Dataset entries
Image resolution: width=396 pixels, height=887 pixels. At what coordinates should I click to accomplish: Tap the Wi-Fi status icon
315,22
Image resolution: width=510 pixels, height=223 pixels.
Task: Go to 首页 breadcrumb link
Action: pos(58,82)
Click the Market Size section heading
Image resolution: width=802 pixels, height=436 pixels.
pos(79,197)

## Prompt
All the data above must be copied again. Leave nothing out.

## Written reply
Image resolution: width=396 pixels, height=887 pixels. At what coordinates should I click to accomplish: Tap the Wi-Fi status icon
315,22
Image resolution: width=510 pixels, height=223 pixels.
Task: Go to 首页 breadcrumb link
Action: pos(58,82)
Click the Market Size section heading
Image resolution: width=802 pixels, height=436 pixels.
pos(79,197)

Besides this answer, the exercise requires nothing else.